* Exercise directions *
Reproduce the data below with every instance of "chart" changed to "graph", leaving everything else unchanged. Leave the pictures out of your answer.

* Data in this exercise *
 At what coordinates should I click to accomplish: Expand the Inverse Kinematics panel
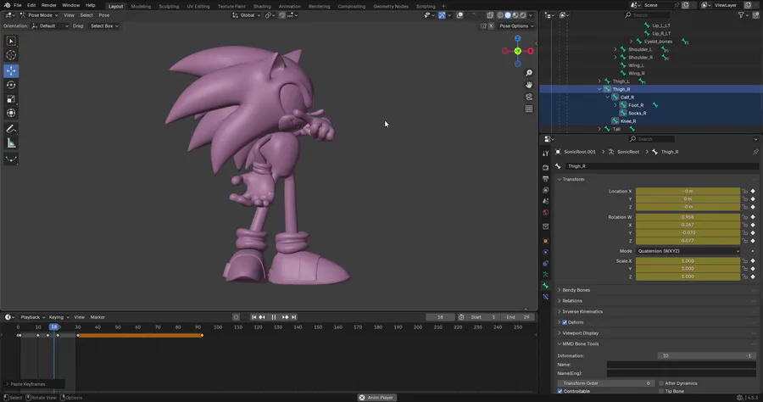point(582,311)
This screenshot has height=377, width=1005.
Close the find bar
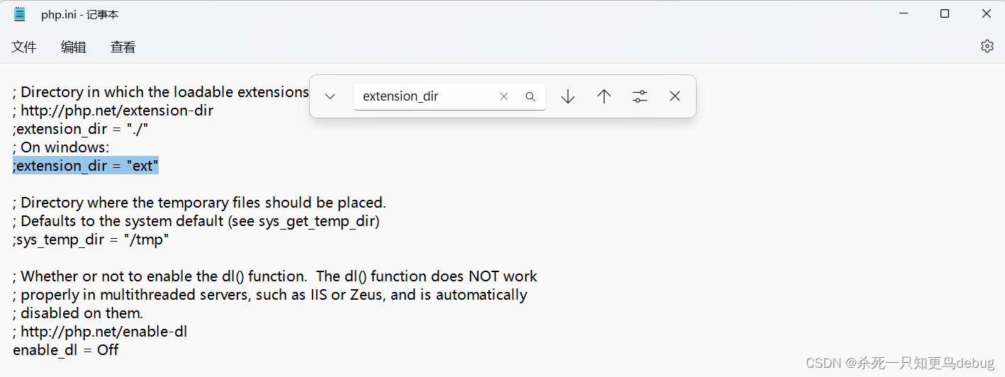coord(675,96)

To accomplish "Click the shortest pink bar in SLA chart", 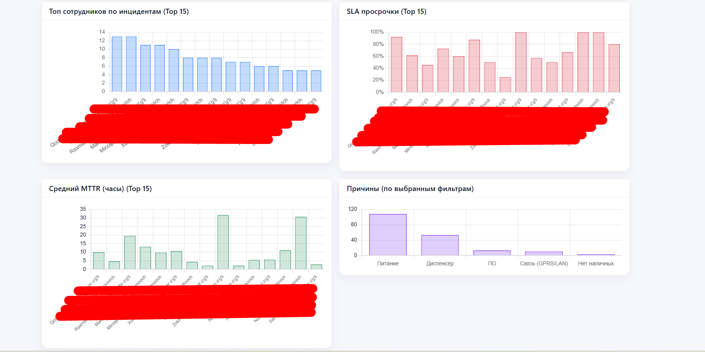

* Exercise answer *
 At what coordinates should I click to accomplish: Expand the Inverse Kinematics panel
point(582,311)
This screenshot has height=377, width=1005.
Close the find bar
coord(675,96)

To accomplish "Click the shortest pink bar in SLA graph", 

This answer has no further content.